The mystic wonder of the severed head of St. Nicaise has been repeated. Immolated Rheims has stirred anew the latent crusading blood. “Honor” and “sacrifice” and all the brave words of the days of chivalry are again on the lips of Frenchmen, and many a scoffer has been beaten to his knees by the same spirit which actuated the generations who built the cathedrals and, building them, welded a nation’s unity. Those who committed the sacrilege of Rheims forgot that when mankind is robbed of a heritage it sets the criminal in the pillory of history. To-day Rheims Cathedral lies wounded on the field of honor; Rheims Cathedral is forever the symbol of a people’s resurrection. À la peine!... À l’honneur!
AMIENS CATHEDRAL[122]
There have been, in humanity’s story, only two great schools of art—that of Greece, and that of the Gothic era. For only then was expressed the ideas and the religious spirit of the peoples that gave birth to them. The Greeks rendered the Pagan spirit, the Pagan emotion; they left us the Parthenon. The Gothic School rendered the Christian idea, the Christian spirit. It has left us Notre Dame of Amiens.—Émile Lambin.[123]
The terrors and the thunder of the World War menaced Amiens through the long four years, but the grand doctrinal temple, almost superhuman in its majesty, was spared the fate of Rheims, Soissons, and the noble church of St. Martin at Ipres, begun in the same twelvemonth as itself. The statues at the portals of Amiens have seen pass the great personages of the mediæval centuries.

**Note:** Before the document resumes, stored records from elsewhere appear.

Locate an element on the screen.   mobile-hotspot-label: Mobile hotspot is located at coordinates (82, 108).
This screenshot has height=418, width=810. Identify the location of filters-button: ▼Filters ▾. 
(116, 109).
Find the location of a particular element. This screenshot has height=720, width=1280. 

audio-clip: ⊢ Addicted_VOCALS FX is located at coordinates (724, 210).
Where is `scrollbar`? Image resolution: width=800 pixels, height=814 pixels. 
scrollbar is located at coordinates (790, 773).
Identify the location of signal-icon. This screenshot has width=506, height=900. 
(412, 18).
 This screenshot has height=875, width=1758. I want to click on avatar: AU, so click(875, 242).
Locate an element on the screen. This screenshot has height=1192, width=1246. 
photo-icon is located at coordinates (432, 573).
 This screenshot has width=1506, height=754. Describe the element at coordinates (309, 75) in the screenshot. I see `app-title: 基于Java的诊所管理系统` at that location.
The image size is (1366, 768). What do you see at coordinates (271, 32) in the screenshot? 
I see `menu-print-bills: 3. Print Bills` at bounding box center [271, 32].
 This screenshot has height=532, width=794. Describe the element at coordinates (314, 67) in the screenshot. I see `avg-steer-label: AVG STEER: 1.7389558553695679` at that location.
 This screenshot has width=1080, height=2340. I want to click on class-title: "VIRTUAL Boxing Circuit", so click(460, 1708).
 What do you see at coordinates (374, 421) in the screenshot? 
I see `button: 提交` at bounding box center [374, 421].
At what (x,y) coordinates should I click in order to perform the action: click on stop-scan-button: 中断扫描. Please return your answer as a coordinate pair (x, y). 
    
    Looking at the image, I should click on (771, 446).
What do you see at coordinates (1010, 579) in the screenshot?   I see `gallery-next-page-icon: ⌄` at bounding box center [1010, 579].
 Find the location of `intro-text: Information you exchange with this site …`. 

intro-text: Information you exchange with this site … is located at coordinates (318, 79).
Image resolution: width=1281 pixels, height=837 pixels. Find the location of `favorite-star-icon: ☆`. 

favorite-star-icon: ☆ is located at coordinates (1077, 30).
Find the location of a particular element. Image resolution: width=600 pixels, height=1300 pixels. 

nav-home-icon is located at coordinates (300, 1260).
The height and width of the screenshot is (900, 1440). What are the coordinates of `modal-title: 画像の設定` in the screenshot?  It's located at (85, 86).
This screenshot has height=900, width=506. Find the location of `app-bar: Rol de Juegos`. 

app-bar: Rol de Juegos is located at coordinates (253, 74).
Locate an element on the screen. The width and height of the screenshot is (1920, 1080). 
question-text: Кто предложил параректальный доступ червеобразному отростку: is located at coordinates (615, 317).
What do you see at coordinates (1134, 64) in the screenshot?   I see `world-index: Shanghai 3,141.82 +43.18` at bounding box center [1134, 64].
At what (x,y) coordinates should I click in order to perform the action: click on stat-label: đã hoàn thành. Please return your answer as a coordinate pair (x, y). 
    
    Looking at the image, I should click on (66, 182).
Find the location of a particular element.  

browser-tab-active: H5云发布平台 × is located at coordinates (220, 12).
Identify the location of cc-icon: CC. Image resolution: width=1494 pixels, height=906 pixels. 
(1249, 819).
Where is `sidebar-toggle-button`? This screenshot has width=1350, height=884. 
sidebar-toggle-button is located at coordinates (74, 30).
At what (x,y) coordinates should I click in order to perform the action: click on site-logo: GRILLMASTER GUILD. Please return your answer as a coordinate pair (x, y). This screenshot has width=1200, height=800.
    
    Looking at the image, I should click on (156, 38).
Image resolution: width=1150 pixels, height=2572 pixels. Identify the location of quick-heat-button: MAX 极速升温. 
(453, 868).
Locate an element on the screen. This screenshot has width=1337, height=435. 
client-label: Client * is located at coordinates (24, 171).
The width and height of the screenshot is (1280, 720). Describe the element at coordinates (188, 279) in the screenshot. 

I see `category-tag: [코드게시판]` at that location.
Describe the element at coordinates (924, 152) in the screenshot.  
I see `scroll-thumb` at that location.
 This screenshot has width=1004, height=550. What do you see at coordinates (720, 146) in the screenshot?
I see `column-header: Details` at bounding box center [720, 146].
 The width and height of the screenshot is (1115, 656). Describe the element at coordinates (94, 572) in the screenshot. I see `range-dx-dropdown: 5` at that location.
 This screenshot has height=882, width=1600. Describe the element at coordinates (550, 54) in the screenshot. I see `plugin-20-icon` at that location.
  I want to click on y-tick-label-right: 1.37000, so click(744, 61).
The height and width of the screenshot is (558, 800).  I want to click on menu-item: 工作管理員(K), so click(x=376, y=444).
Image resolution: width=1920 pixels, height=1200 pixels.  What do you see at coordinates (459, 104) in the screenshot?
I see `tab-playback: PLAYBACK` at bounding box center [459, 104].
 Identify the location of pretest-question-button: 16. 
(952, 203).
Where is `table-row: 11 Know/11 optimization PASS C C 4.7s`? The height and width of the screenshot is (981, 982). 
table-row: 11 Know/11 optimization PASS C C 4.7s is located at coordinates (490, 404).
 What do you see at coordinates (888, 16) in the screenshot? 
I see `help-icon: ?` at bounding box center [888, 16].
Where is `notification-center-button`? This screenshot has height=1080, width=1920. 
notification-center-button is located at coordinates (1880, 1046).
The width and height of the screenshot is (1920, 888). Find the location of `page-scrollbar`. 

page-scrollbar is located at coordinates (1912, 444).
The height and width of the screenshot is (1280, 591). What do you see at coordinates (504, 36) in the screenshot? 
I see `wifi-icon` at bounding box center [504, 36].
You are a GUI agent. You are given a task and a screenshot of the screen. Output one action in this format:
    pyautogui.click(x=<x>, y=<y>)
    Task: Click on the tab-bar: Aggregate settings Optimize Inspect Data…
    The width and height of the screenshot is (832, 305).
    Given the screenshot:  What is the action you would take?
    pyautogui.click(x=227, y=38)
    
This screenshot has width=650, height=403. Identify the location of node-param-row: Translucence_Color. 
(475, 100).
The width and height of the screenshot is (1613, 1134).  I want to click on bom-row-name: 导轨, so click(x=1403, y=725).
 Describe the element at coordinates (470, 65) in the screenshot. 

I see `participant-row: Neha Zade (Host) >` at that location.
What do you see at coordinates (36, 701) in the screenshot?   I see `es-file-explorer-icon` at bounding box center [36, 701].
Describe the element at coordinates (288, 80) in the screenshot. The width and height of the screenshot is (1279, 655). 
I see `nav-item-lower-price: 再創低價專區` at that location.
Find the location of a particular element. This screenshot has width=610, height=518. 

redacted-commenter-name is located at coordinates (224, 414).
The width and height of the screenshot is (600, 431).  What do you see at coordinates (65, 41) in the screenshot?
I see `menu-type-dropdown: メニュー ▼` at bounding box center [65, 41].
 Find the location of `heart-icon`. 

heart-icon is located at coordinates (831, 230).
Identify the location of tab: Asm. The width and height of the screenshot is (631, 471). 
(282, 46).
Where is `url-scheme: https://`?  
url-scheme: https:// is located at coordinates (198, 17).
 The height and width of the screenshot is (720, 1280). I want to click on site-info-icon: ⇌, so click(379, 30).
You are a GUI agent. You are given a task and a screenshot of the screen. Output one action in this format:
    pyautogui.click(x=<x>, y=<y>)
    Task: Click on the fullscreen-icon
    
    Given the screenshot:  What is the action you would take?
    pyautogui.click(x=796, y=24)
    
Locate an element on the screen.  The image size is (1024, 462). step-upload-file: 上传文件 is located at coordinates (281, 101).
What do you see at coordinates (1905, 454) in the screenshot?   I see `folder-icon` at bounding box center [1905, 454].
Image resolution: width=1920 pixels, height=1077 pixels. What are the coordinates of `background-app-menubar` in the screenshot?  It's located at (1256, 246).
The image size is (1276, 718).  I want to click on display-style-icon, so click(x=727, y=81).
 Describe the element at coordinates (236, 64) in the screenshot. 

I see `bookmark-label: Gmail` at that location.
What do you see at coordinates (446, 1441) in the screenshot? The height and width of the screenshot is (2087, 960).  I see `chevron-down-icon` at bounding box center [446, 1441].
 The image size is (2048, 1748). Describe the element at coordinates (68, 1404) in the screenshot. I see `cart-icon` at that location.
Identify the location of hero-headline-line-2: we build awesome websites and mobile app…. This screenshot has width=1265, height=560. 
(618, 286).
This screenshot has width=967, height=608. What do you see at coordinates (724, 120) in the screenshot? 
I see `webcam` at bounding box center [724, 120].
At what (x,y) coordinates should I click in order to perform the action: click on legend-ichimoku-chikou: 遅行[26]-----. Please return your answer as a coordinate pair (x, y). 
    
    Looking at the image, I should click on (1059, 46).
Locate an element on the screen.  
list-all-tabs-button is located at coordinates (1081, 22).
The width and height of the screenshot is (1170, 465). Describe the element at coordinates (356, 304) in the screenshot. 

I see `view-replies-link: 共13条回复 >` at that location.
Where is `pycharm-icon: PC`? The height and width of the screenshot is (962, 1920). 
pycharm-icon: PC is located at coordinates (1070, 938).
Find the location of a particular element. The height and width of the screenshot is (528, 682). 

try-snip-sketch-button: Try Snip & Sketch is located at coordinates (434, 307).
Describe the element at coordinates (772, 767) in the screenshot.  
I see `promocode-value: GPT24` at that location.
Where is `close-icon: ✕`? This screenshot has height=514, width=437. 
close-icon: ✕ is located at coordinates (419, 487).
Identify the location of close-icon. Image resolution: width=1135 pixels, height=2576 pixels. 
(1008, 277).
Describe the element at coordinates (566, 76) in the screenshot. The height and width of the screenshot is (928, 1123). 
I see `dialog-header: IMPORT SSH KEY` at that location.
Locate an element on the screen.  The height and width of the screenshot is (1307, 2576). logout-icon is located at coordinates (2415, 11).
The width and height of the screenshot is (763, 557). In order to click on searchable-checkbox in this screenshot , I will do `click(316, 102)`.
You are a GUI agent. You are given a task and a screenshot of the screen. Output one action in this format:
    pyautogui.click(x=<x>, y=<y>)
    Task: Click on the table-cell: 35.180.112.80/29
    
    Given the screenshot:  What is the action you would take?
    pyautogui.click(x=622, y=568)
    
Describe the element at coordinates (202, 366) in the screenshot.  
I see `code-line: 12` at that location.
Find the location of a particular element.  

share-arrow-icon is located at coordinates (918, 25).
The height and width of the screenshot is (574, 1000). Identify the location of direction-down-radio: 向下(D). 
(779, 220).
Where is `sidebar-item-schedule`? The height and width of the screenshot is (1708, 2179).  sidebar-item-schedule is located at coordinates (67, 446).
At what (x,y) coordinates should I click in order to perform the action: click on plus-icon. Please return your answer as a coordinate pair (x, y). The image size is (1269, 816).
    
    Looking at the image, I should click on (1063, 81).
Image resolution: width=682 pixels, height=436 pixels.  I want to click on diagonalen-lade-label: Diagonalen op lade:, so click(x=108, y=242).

The kings of this world felt honored to visit the church of Our Lady and St. Firman. Its reconciliation Mass put the seal on a treaty of goodwill between France and England, and united the English ruler with his rebellious people; St. Louis, the peace maker, prayed in its sanctuary. On its very enemies it imposed veneration. When Charles le Téméraire attacked the city in 1471 he ordered his troops to respect the cathedral.
While the upper vaulting of Chartres was being finished and the choir of Rheims was building, there was laid the first stone of Notre Dame of Amiens in 1220. Amiens is the Gothic cathedral par excellence, recognized from the first as a masterpiece—the Parthenon of Gothic—and immediately taken as a model. The cathedrals of Tours and of Troyes, already begun, were now continued like the big church of Picardy. The Sainte-Chapelle in Paris was modeled on the Lady chapel of Amiens. The cathedrals of Clermont, Narbonne, Rodez, and Limoges are “daughters of Amiens.” Its influence extended to the church of St. Sauveur at Bruges, to the cathedral of Prague, and to the choir of Cologne, the latter being almost a replica.[124]
Amiens carried the Gothic principle of equilibrium farther than Rheims. The aisles were made higher, the bays wider, the points of ground support fewer, and the piers less heavy. No energy was wasted. Each part was made just strong enough. To go beyond this culminating point of constructive boldness was inevitably to decline.